A 44-year-old policewoman has lost her battle with cancer - just two months after being diagnosed with the disease.

Communications operator Carole McNally died on Wednesday after doctors diagnosed terminal bowel cancer in the middle of December.

Her sudden death has left her family and friends and reeling with shock.

She had been told she had 12 to 18 months to live two weeks ago.

Carole's mother, Christine Ashcroft, from Shawforth, said: "We're all devastated. Carole went into Fairfield Hospital in Bury for tests in December because she hadn't been feeling too well for some time, but had just got on with it because that's the sort of person she was.

"She just loved life. She was always cheerful, a larger-than-life character with so many friends. None of us can believe she's gone.

"Carole was very clever and could have pursued any career, but joining the police was all she ever wanted to do since she was little."

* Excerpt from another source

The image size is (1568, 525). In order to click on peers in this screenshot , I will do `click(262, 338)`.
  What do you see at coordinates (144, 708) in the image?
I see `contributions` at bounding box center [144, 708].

Carole, who grew up in Whitworth, was discharged from Fairfield before Christmas, but was admitted to North Manchester General Hospital at the start of January.

She was soon transferred to Manchester's Christie Hospital when doctors realised the gravity of her condition, which had spread to the liver.

Mrs Ashcroft said: "It was too late to stop it, but none of us ever thought she would go so soon.

"Only the week before last, doctors told Carole and her husband that she had 12 to 18 months to live. But she suddenly went down hill, it was all so fast."

Carole's husband of 12 years, Stephen McNally, has been trying to come to terms with the news, as are his two daughters Kate, 22, and Hannah, 20, who were devoted to their stepmum.

Mr McNally, 51, an AA patrolman from Bury, said: "She was just the most bubbly person, who would do anything to help anyone.

"Once she'd decided to do something, there was no stopping her, and she raised a lot of money for charity.

"She would always see the bright side of things, and was full of laughter.

"She was always so fit and active, her sudden death has left us all in shock.

"But I'm glad that at least her suffering was short.

"It would have been terrible to see her in pain for a long time."

During her final days at Christie's, Carole was visited by friends and colleagues from Burnley police, where she joined aged 18 after two years in the cadets.

Burnley Superintendent Neil Smith, who had known Carole for 25 years, paid tribute to her as a committed officer as well as a warm, caring friend.

He said: "Carole was completely dedicated, and was so friendly and popular.

"She was a real character, a no-nonsense person and an invaluable member of the communications team.

"She was always prepared to help other people, and her colleagues are devastated by her death."

Carole will also be missed by friends on the indoor rowing circuit.

After taking up the sport in 2003 to improve her fitness, she soon began winning gold medals in international and national championships.

In October 2005 she broke the world record by rowing non-stop for 100km, and has raised more than £3,000 for Manchester Children's Hospitals through the sport.

Carole also leaves her father Ken, brother Neil Ashcroft and sister Sue Jubb.

Her funeral service will begin at 1.40pm on Thursday at Rochdale Crematorium in Bury Road.